• Brief: Here are some records; copy every line that holds the word "accomplish".

• Raw data:

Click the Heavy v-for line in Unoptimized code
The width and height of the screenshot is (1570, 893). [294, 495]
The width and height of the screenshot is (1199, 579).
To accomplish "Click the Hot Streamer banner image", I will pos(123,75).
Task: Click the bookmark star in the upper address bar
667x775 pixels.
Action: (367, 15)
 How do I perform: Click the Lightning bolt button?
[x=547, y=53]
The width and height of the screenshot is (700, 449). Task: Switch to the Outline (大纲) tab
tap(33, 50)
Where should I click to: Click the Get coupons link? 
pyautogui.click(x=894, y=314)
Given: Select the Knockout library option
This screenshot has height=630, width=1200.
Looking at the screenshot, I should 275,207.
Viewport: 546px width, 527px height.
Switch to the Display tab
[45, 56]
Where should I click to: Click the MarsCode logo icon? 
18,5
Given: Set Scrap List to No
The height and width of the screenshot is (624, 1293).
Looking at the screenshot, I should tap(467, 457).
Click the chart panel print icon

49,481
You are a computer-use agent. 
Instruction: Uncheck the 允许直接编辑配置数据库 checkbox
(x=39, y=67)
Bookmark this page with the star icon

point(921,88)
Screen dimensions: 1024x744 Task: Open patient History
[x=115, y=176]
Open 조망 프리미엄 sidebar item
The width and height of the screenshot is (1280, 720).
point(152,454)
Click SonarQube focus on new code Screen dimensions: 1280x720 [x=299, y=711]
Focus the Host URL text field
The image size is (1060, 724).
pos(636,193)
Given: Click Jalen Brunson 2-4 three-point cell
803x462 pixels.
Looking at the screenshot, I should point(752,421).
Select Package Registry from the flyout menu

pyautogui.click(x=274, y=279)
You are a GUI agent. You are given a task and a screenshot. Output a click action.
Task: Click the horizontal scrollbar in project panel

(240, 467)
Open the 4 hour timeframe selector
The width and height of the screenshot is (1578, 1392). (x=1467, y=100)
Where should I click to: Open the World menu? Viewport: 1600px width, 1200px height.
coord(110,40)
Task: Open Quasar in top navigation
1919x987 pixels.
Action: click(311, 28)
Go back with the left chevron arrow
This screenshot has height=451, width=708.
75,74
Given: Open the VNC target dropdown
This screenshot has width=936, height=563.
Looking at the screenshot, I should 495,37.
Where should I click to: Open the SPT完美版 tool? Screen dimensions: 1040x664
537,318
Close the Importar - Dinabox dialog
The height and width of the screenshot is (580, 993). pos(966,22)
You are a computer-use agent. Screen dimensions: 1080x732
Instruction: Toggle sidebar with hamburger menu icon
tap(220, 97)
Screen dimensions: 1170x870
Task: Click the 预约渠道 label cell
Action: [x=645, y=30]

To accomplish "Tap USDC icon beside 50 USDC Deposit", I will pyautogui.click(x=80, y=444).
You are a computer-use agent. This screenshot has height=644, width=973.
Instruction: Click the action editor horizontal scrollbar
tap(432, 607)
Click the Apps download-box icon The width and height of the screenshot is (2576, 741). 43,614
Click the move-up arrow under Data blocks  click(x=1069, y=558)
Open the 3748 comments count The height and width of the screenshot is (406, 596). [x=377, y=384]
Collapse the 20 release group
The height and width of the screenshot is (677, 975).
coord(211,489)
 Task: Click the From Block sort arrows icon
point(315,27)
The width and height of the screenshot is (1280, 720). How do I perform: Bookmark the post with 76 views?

• Exercise output:
To accomplish "Click the Hot Streamer banner image", I will pos(123,75).
To accomplish "Tap USDC icon beside 50 USDC Deposit", I will pyautogui.click(x=80, y=444).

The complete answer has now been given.